Minnesota's 3-13 season in 2011 was made worse when Peterson tore his ACL at Washington on Christmas Eve. Nine months later, he has recovered enough to regain his status as one of the NFL's top running backs, helping the Vikings (3-1) to a share of the division lead with Chicago.
"We want to embrace it,' coach Les Frazier said. "It was one of our goals when the season began, to win the NFC North.'
Minnesota might have a good chance to achieve that goal if Peterson continues to run as well as he did last week. Though the Vikings rank 21st in total offense at 321.8 yards per game, they are 10th in rushing at 122.8.
Peterson, who's run for 332 yards and two touchdowns, carried 21 times for 102 yards in a 20-13 win at Detroit on Sunday - his first 100-yard game since Oct. 23.
"I felt real good,' Peterson said. "I feel myself just continue to get stronger each week."
Though the Vikings don't have the NFL's most potent offense, they have a chance to succeed with Peterson and the running game producing.
"As long as we're winning, I'll keep handing it off to Adrian and Toby (Gerhart) back there and they're going to keep chugging along,' said quarterback Christian Ponder, who has a 97.7 passer rating while throwing four touchdowns and no interceptions. "As an offense, we're going to keep doing what we're supposed to be doing to win games.'
Minnesota did not score an offensive touchdown last weekend but returned the opening kickoff and a punt for scores.
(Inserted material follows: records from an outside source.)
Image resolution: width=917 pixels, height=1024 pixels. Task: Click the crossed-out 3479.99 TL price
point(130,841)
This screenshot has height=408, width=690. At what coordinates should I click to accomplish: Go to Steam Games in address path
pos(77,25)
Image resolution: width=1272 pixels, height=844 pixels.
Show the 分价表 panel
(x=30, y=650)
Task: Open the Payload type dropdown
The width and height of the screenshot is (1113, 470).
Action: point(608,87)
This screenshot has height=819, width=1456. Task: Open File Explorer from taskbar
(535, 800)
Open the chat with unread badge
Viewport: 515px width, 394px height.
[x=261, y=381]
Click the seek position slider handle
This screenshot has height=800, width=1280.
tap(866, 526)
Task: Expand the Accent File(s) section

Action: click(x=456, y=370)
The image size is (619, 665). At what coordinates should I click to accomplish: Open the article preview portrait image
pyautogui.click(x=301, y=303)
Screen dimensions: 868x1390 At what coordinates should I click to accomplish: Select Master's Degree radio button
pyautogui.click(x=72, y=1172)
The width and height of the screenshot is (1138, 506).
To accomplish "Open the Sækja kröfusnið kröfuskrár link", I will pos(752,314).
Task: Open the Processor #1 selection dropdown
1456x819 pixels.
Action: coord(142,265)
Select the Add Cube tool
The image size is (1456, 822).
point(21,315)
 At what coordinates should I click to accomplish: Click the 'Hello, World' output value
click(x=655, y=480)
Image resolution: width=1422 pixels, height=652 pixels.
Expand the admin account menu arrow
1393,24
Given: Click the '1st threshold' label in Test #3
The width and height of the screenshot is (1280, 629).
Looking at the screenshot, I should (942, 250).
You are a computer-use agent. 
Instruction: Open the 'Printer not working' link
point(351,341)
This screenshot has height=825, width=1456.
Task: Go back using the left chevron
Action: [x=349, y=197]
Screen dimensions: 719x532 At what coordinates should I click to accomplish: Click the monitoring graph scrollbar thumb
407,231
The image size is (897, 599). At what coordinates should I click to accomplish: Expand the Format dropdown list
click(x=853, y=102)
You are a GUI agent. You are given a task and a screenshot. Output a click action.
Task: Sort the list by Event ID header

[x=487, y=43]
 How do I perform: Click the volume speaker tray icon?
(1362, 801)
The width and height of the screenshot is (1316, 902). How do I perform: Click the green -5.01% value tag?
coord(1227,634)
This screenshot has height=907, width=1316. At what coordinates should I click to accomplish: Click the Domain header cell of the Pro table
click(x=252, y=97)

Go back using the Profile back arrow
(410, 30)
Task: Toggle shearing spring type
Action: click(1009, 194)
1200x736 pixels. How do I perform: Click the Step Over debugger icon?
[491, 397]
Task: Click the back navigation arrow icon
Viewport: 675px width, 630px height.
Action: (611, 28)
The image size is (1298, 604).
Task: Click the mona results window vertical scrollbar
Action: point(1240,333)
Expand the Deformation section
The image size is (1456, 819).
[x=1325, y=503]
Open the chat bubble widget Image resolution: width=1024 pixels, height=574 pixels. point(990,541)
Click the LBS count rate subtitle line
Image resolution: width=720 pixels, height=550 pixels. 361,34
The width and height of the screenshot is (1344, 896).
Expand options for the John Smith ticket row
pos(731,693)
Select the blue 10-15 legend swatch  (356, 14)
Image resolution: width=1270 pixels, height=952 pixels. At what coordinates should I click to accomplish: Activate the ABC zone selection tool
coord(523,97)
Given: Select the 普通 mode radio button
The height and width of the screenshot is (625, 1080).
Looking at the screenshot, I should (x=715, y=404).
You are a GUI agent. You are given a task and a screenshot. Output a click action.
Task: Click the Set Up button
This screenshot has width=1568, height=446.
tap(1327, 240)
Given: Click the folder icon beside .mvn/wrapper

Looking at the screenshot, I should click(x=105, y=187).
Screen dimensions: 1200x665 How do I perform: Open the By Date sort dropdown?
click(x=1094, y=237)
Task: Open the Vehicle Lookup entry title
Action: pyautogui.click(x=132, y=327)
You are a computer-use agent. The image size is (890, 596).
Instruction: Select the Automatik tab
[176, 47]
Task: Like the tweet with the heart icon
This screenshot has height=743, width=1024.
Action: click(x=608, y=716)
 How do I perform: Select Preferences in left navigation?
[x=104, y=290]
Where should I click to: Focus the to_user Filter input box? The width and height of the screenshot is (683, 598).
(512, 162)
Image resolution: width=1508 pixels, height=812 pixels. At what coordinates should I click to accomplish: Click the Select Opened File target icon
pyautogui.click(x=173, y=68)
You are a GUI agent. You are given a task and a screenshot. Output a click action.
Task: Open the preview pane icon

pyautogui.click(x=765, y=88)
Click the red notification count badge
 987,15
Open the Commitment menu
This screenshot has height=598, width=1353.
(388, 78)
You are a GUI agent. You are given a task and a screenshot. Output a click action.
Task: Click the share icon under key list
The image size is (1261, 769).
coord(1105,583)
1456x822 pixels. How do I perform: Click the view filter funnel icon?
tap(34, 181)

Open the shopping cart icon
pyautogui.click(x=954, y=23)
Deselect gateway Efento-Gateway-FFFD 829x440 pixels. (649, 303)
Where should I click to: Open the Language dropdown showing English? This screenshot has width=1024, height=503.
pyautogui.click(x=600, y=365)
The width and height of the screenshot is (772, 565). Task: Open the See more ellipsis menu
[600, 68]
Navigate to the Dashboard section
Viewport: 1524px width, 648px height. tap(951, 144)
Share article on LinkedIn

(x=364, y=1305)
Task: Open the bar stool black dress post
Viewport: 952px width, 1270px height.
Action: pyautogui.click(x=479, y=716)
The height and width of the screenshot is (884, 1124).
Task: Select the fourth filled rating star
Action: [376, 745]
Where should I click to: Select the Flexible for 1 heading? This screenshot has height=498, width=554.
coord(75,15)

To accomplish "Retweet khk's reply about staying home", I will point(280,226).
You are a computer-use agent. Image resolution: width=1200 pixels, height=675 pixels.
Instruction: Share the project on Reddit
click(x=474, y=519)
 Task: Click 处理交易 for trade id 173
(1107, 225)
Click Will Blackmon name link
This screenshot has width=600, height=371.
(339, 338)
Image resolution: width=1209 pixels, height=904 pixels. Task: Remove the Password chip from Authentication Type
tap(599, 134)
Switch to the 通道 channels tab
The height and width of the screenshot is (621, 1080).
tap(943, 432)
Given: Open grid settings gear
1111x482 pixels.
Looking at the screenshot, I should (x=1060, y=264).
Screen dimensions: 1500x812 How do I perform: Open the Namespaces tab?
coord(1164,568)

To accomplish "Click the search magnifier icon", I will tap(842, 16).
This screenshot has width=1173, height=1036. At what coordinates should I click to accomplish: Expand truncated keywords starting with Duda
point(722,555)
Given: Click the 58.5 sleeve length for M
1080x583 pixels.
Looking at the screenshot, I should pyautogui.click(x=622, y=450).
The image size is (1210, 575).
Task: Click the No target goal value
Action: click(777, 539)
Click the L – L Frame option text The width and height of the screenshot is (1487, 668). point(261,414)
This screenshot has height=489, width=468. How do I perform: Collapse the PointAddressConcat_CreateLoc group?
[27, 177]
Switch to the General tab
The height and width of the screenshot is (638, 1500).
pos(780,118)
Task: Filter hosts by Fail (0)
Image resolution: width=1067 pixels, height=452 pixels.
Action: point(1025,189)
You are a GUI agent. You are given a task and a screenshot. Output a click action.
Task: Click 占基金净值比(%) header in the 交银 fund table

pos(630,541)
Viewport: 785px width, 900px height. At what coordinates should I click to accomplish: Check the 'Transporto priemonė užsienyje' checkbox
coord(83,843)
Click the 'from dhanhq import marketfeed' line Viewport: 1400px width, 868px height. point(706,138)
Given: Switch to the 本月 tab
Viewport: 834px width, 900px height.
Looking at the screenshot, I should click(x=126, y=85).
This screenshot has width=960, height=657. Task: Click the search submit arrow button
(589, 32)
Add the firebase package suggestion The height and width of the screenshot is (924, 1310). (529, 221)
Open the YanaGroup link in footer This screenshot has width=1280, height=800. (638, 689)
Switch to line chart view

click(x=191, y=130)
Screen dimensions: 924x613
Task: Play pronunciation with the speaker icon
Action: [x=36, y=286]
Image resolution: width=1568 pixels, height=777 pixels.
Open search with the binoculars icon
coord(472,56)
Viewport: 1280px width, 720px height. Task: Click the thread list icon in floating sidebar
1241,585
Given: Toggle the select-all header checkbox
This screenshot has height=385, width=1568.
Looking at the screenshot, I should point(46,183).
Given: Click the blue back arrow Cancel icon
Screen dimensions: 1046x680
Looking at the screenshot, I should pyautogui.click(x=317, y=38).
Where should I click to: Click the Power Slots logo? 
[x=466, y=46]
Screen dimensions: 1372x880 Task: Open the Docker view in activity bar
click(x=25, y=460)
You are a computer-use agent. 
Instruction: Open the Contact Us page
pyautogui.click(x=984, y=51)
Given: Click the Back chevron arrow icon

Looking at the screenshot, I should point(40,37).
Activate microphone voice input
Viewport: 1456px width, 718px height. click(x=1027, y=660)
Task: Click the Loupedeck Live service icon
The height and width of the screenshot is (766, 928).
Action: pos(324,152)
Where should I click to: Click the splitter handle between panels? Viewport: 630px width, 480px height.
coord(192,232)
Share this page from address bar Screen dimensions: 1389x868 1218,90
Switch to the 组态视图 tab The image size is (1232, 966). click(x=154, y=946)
Peterson - who ran for 80 yards and two TDs in a 30-17 loss at Tennessee on Sept. 28, 2008 - and the Vikings' offense could be in for a big afternoon against a squad that ranks last in the NFL with 37.8 points allowed per contest.
The Titans (1-3) hope to see improvement on the defensive side, especially if starting linebacker Colin McCarthy is able to return after missing the last three games with an ankle injury.
As badly as Tennessee's defense has played, the team's biggest concern might be on the other side of the ball. The Titans have been held to 14 or fewer points in three games and head into this contest with quarterback issues.
Jake Locker separated his shoulder in a 38-14 loss at Houston on Sunday, leaving veteran Matt Hasselbeck to start despite throwing a pair of interceptions the Texans returned for touchdowns.
Locker won't dress Sunday.
The status of star receiver Kenny Britt, meanwhile, is uncertain as he looks to return after missing last week with an ankle injury.
Despite the lopsided defeat Sunday, the Titans might have reason to be optimistic after Johnson enjoyed his best performance of 2012.
Perhaps the biggest individual disappointment of the young season, Johnson totaled 45 yards on 33 carries through the first three games before running 25 times for 141 yards against the Texans.
"I think (last weekend) helped us take a step,' said Johnson, who had averaged 34.2 yards in his previous seven games before breaking out. "I wouldn't say we ultimately solved the problem, but I feel like we took a good step, and hopefully we continue to get better.'
Johnson also believes he's not the only one responsible for the Titans' early struggles on the ground.
"Like I've been saying all year, I'm going to be as good as my offensive line," Johnson said. "They had a great game (versus Houston) and I feel like that's why the running game did well.'
Johnson rushed for 61 yards and two touchdowns on 17 attempts against the Vikings in 2008.
Minnesota won 20-3 in the teams' most recent meeting at the Metrodome on Oct. 24, 2004.